Page and screen pointing data:

※ ※ ※

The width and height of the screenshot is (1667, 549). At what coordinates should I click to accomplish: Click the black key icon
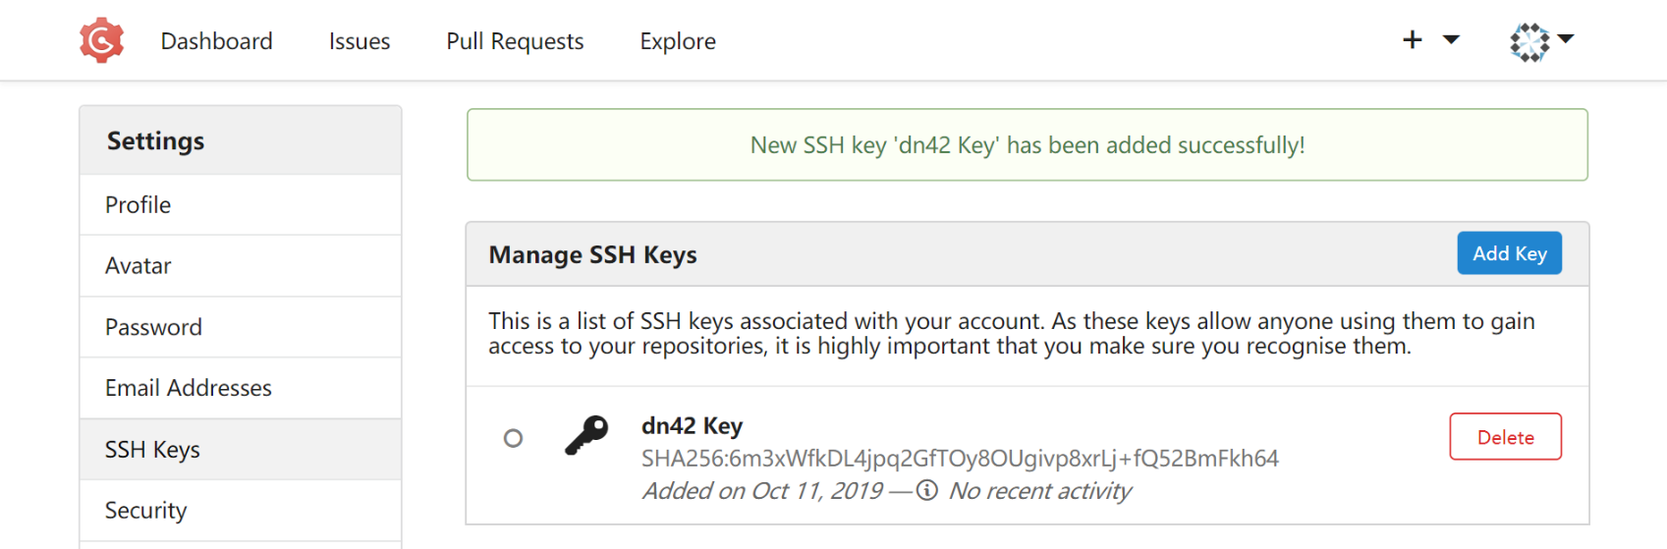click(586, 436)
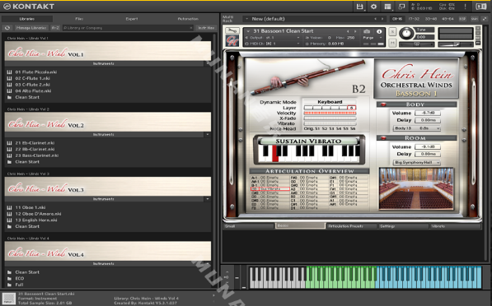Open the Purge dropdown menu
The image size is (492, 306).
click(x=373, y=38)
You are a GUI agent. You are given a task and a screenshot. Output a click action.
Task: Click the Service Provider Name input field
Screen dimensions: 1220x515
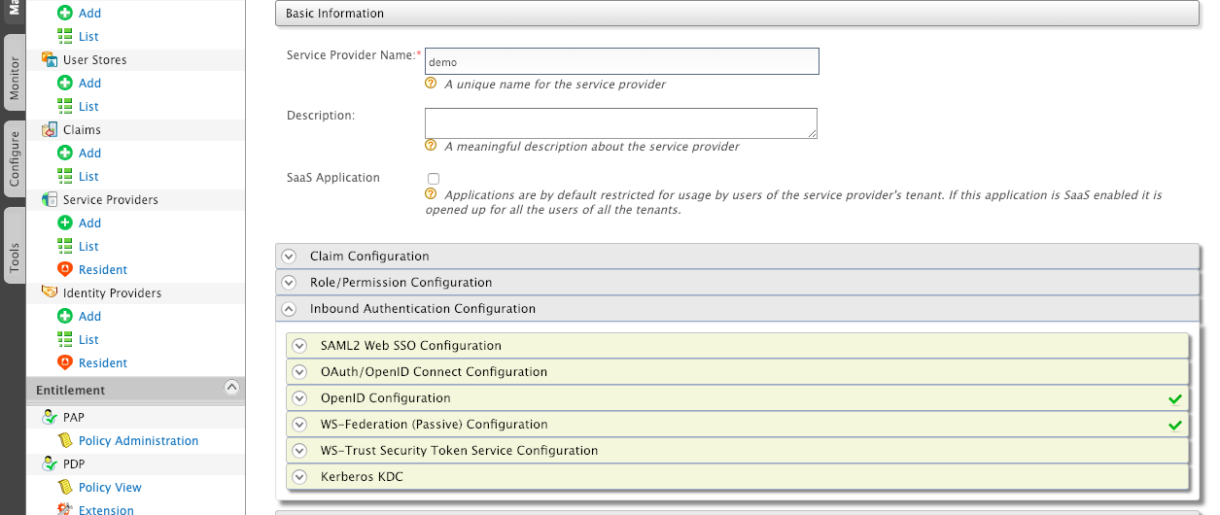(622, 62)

※ ※ ※

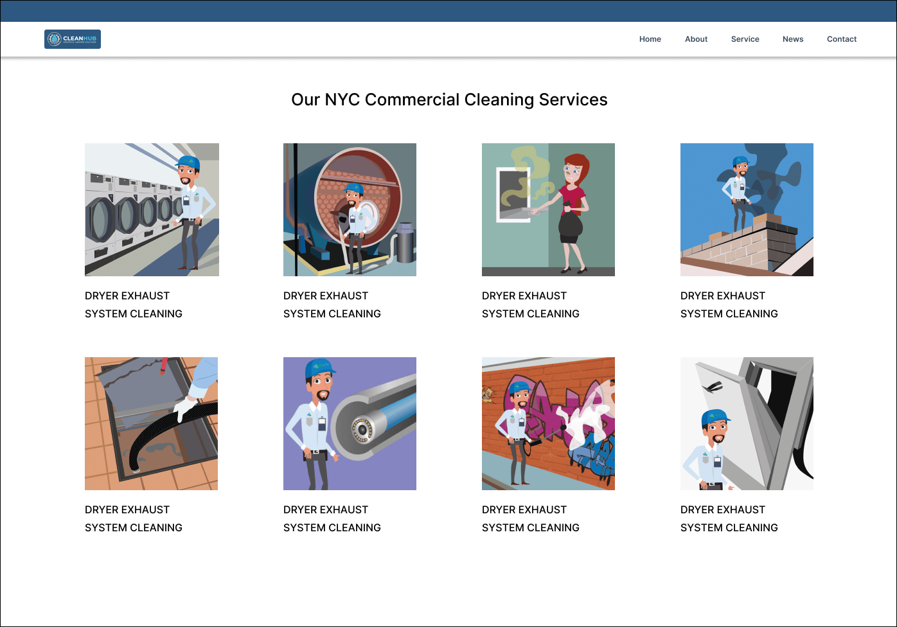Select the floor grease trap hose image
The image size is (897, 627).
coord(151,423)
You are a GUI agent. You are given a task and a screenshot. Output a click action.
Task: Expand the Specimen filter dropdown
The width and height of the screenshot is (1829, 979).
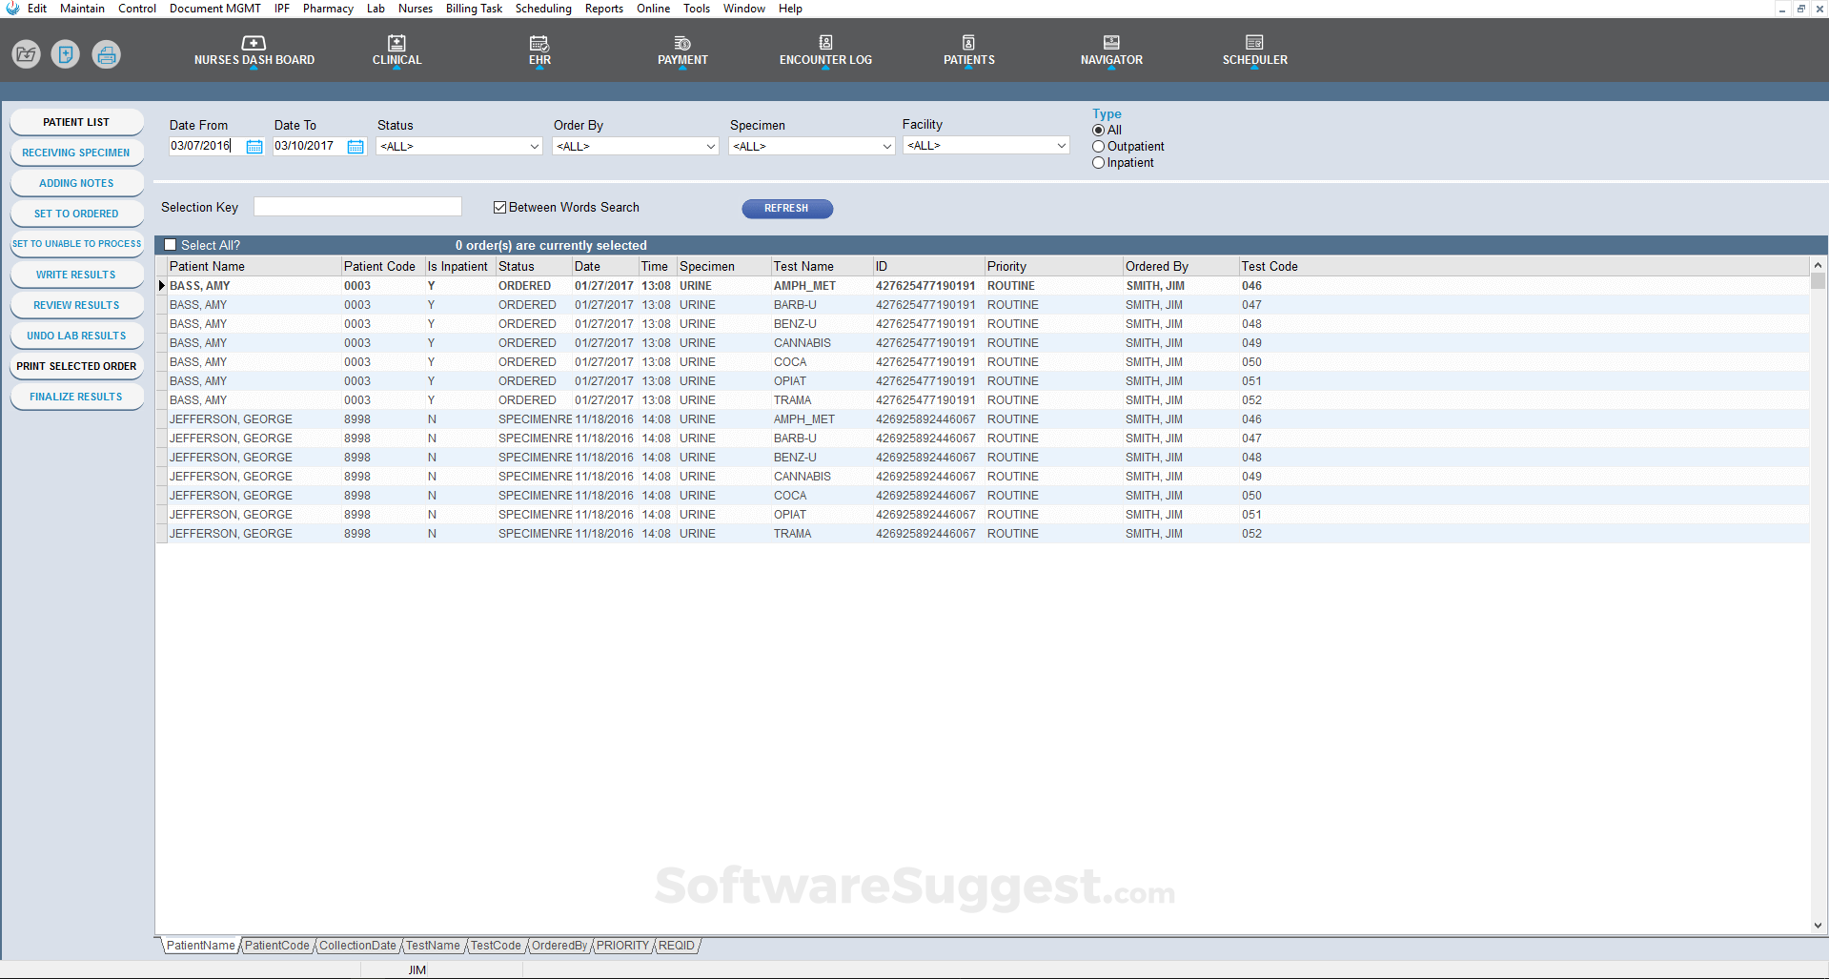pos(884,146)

※ ※ ※

Work instructions.
Reproduce the lines from the one containing "Select the floor grease trap hose image" up to and including the one containing "pos(884,146)", without the pictures.

Answer for the task.
Select the floor grease trap hose image
The image size is (897, 627).
coord(151,423)
You are a GUI agent. You are given a task and a screenshot. Output a click action.
Task: Expand the Specimen filter dropdown
The width and height of the screenshot is (1829, 979).
pos(884,146)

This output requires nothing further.